Depuis le XIXe siècle, des terres fertiles ont été gagnées sur la mer grâce à une poldérisation de la baie du Mont-Saint-Michel. La rivière qui débouche devant le Mont, le Couesnon, a été canalisée, et un premier barrage a été construit en 1969 pour limiter les inondations en amont. Cette action de l'homme a renforcé la tendance naturelle à l'ensablement autour du Mont-Saint-Michel. Résultat, aujourd'hui, ce dernier n'est entouré d'eau qu'un peu plus de 50 jours par an. Un projet de « rétablissement du caractère maritime du Mont-Saint-Michel », d'un coût total de 200 millions d'euros dont 164 millions d'euros de fonds publics, doit lui rendre son aspect insulaire. L'objectif est qu'il soit à terme entouré par la mer dès le coefficient de marée 75, soit près de 150 jours par an.
RÉGULATION DES FLUX
Ce projet prévoit de réguler les flux naturels d'eau pour favoriser les phénomènes d'érosion des sédiments. Le nouveau barrage en est une pièce essentielle. Son principe est de renforcer l'effet naturel de la marée : lorsque la marée arrive à proximité, le barrage est fermé. Après décantation des sédiments apportés par l'eau, les huit vannes-secteur s'abaissent et la mer pénètre dans le Couesnon par surverse. L'eau s'accumule dans le lit du fleuve jusqu'à l'anse de Moidrey, à quatre kilomètres en amont. À l'eau de mer s'ajoute peu à peu celle du Couesnon, dont le débit peut varier de 2 m3/s en période d'étiage à 100 m3/s lors d'une crue centennale. Au maximum, 1 700 000 m3 d'eau pourront être stockés.
Puis l'ouverture des vannes se fait progressivement, six heures après la pleine mer, en commençant par une sous-verse - l'eau s'écoule sous la vanne. Le courant remet en circulation les sédiments arrivés lors de la marée montante. Les chasses sont contrôlées pour libérer un débit de 100 m3 d'eau à la seconde pendant plusieurs heures. « C'est la durée de la chasse qui fera son efficacité, et non la seule puissance du débit », précise François-Xavier de Beaulaincourt, directeur du Syndicat mixte Baie du Mont-Saint-Michel.
Un seuil de partage doit séparer le flux du Couesnon en deux, pour que l'eau s'écoule des deux côtés du Mont. « Les huit vannes étant autonomes, il sera d'ailleurs possible de réguler les flux de chaque côté du seuil, en fonction des effets observés », poursuit François-Xavier de Beaulaincourt.

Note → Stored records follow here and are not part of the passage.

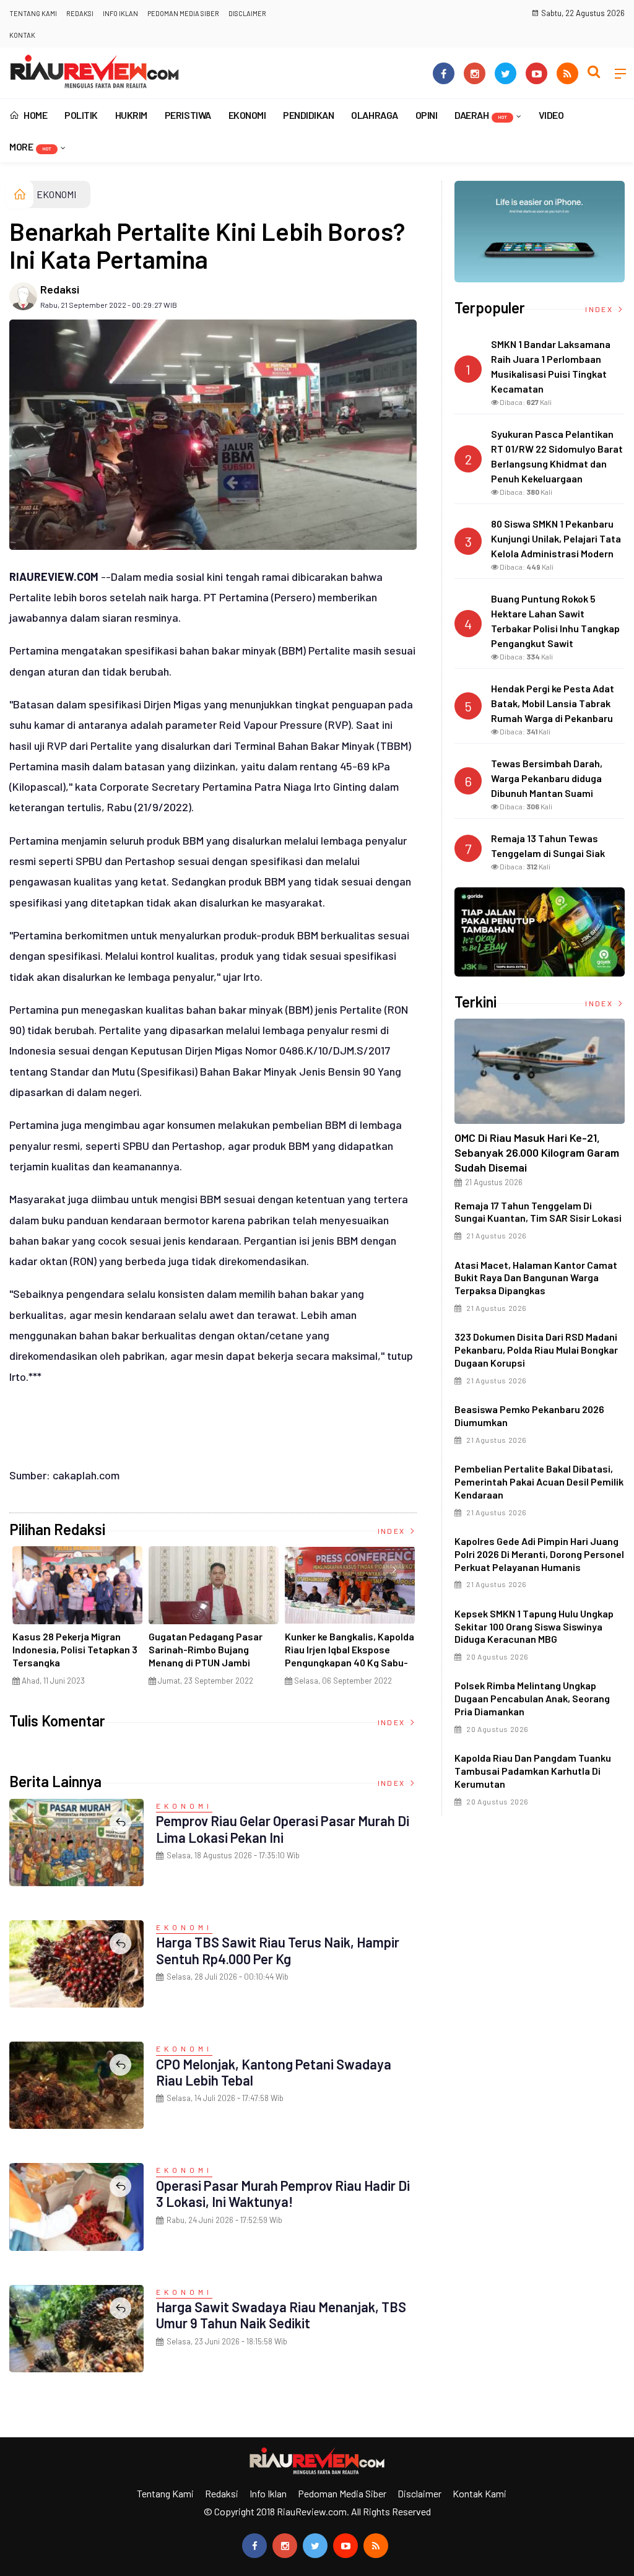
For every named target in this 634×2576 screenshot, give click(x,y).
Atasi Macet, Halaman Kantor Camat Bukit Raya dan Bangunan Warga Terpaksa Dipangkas (535, 1278)
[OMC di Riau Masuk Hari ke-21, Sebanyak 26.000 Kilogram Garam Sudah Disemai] (539, 1071)
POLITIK (81, 115)
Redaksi (79, 13)
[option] (77, 1620)
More (30, 146)
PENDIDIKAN (308, 115)
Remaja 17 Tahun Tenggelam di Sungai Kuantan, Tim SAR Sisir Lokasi (538, 1211)
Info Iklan (120, 13)
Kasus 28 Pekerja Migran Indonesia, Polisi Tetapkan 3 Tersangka (74, 1649)
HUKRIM (131, 115)
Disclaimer (247, 13)
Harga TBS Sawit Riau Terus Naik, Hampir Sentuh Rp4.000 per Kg (277, 1950)
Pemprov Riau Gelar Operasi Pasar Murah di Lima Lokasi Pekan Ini (282, 1828)
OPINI (426, 115)
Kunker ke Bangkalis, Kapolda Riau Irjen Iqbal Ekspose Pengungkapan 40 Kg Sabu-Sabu (349, 1655)
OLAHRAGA (374, 115)
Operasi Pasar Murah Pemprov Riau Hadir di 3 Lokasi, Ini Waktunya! (283, 2193)
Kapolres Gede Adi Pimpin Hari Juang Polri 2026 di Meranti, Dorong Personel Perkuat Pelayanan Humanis (539, 1554)
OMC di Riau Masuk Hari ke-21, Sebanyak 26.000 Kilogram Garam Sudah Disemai (536, 1152)
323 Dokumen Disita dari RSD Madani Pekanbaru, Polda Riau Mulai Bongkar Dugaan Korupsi (536, 1349)
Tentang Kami (33, 13)
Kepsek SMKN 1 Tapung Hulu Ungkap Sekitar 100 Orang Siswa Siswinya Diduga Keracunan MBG (534, 1626)
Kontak (22, 35)
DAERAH (480, 115)
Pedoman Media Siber (183, 13)
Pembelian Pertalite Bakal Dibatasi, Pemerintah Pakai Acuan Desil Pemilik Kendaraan (538, 1481)
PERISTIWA (188, 115)
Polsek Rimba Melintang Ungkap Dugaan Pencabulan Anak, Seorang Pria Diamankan (532, 1698)
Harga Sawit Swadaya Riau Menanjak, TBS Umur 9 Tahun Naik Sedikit (281, 2315)
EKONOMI (247, 115)
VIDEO (551, 115)
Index (393, 1530)
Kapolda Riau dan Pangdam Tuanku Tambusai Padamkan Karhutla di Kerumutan (532, 1771)
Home (34, 115)
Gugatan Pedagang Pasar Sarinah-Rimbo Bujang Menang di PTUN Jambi (206, 1649)
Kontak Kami (479, 2493)
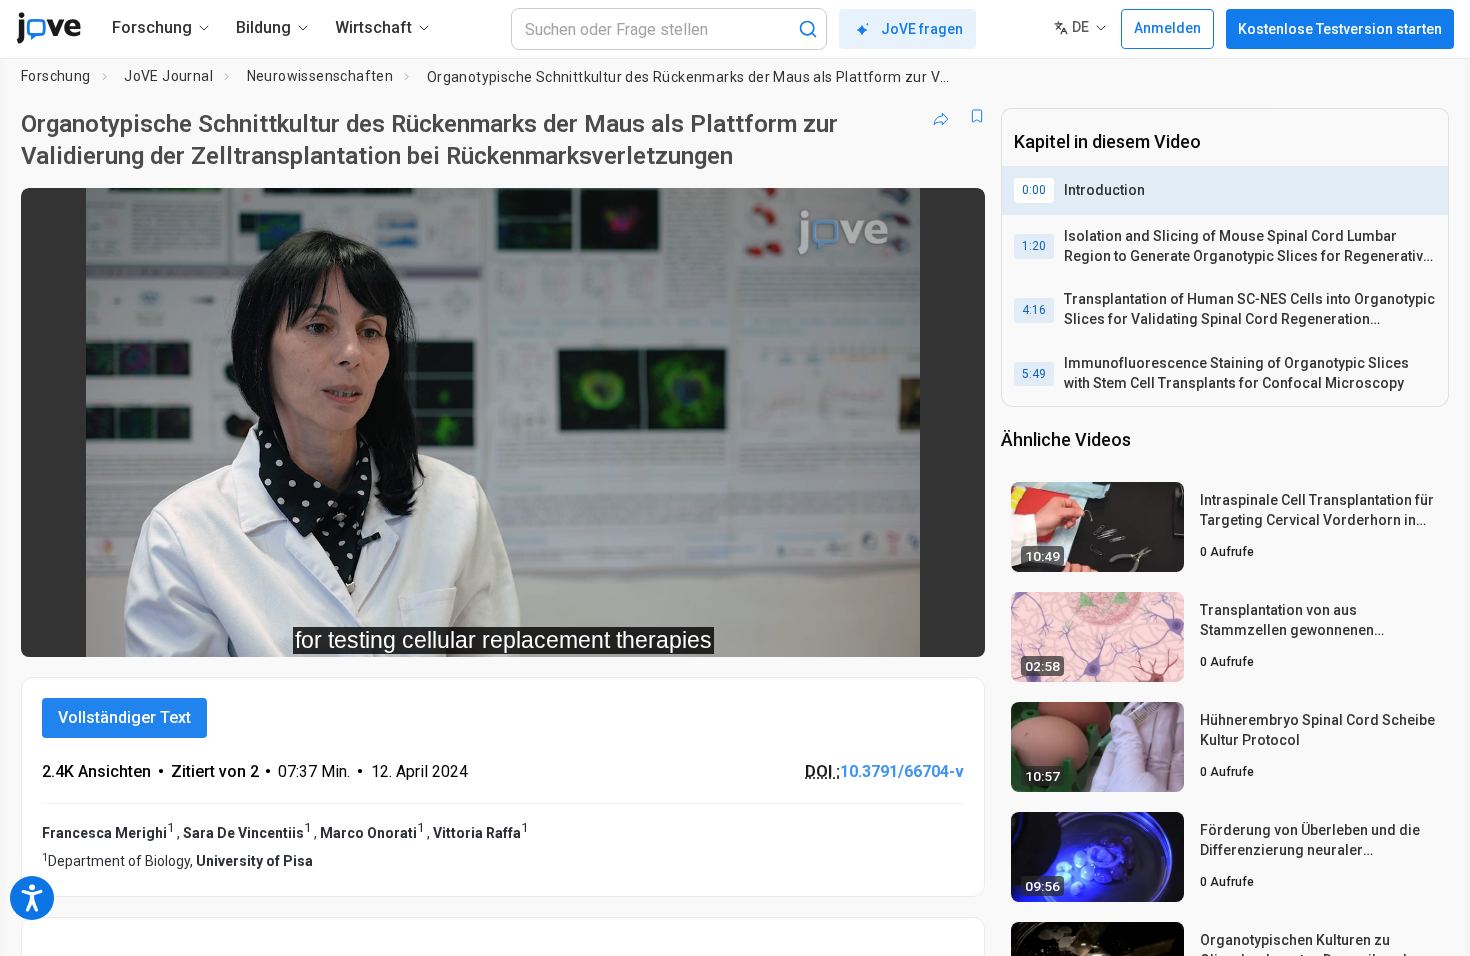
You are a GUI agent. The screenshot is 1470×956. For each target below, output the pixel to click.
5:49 (1034, 374)
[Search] (808, 29)
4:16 (1034, 310)
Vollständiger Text (124, 717)
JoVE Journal (168, 76)
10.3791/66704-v (902, 771)
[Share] (941, 116)
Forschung (56, 76)
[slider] (393, 628)
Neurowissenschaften (320, 76)
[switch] (751, 628)
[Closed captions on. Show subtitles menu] (907, 628)
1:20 (1034, 246)
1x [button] (866, 628)
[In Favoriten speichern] (977, 116)
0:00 (1034, 190)
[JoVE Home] (48, 28)
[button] (953, 216)
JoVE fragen (922, 29)
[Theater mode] (953, 628)
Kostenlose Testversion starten (1340, 29)
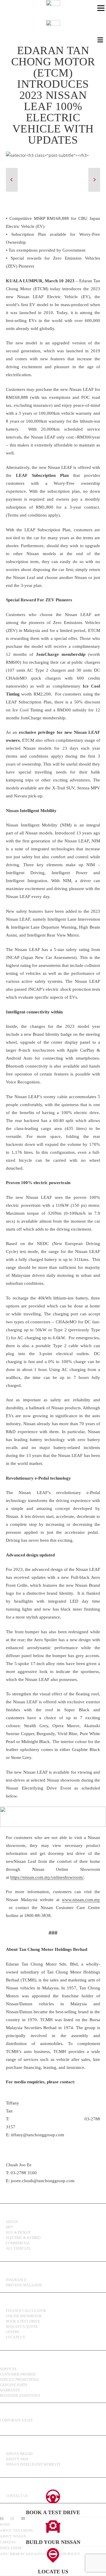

Une partie du temps, le barrage sera naturellement franchissable par les poissons migrateurs : notamment lors du remplissage par surverse à marée haute, et à marée basse lors des chasses. En complément, des passes à poissons, qui fonctionneront de manière désynchronisée par rapport à l'ouvrage principal, ont été installées de chaque côté du barrage. « Le fonctionnement du barrage n'entraînera pas l'apparition de nouvelles espèces, puisque nous ne créons pas de nouveaux milieux. Il aura pour conséquence une redistribution spatiale des espèces, en fonction de la répartition des sédiments », explique Audrey Hemon, ingénieur environnement du Syndicat mixte Baie du Mont-Saint-Michel.
SUIVIS EN PLACE
Toutefois, le barrage étant un équipement lourd, « un programme de suivi environnemental a été mis en place, tant en phase travaux qu'en phase exploitation », poursuit Audrey Hemon. Est prévu également un suivi des sédiments, de la qualité chimique de l'eau, de la flore et de la faune ainsi que de l'impact des travaux sur leurs habitats écologiques.
OBJECTIF : 25 ANS
Les travaux annexes, tels le curage du Couesnon, le creusement de l'anse de Moidrey et la construction du seuil de partage, sont encore à mener. De même que la destruction de l'actuelle digue menant au Mont. Une nouvelle digue-route et un pont passerelle, sous lequel l'eau pourra s'écouler, doivent la remplacer. La fin des aménagements est prévue pour 2015.
Au-delà de ces délais liés aux travaux, Gilles Berrée, de la Mission Mont-Saint-Michel de la Direction départementale de l'équipement de la Manche, rappelle que, selon les prévisions, « 50 % des sédiments accumulés doivent repartir en deux ans et 80 % en huit ans. Un équilibre devrait être atteint localement autour du Mont-Saint-Michel en vingt à vingt-cinq ans ».